LISTED ENTRIES:
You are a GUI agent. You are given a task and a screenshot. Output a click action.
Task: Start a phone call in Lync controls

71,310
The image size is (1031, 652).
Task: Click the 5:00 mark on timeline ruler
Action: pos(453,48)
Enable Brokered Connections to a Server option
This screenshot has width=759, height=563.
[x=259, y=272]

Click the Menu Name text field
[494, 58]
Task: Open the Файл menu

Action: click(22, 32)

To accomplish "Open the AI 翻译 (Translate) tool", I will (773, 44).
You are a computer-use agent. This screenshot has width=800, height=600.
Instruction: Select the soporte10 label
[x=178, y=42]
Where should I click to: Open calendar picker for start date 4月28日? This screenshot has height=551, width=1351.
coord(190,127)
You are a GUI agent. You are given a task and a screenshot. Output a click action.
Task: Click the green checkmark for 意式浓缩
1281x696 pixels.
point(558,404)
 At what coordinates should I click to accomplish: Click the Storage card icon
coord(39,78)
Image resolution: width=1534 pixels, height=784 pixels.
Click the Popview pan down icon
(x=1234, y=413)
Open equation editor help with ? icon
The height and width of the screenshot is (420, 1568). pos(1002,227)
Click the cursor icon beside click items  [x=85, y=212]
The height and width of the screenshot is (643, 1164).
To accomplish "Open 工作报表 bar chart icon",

GOAL OF THE EXERCISE: Transcribe the material above in full, keeping every word.

ANSWER SPACE:
You are a GUI agent. You are given a task and a screenshot. Output a click action.
Task: Start a phone call in Lync controls

71,310
The image size is (1031, 652).
Task: Click the 5:00 mark on timeline ruler
Action: pos(453,48)
Enable Brokered Connections to a Server option
This screenshot has width=759, height=563.
[x=259, y=272]

Click the Menu Name text field
[494, 58]
Task: Open the Файл menu

Action: click(22, 32)

To accomplish "Open the AI 翻译 (Translate) tool", I will (773, 44).
You are a computer-use agent. This screenshot has width=800, height=600.
Instruction: Select the soporte10 label
[x=178, y=42]
Where should I click to: Open calendar picker for start date 4月28日? This screenshot has height=551, width=1351.
coord(190,127)
You are a GUI agent. You are given a task and a screenshot. Output a click action.
Task: Click the green checkmark for 意式浓缩
1281x696 pixels.
point(558,404)
 At what coordinates should I click to accomplish: Click the Storage card icon
coord(39,78)
Image resolution: width=1534 pixels, height=784 pixels.
Click the Popview pan down icon
(x=1234, y=413)
Open equation editor help with ? icon
The height and width of the screenshot is (420, 1568). pos(1002,227)
Click the cursor icon beside click items  [x=85, y=212]
The height and width of the screenshot is (643, 1164).
To accomplish "Open 工作报表 bar chart icon",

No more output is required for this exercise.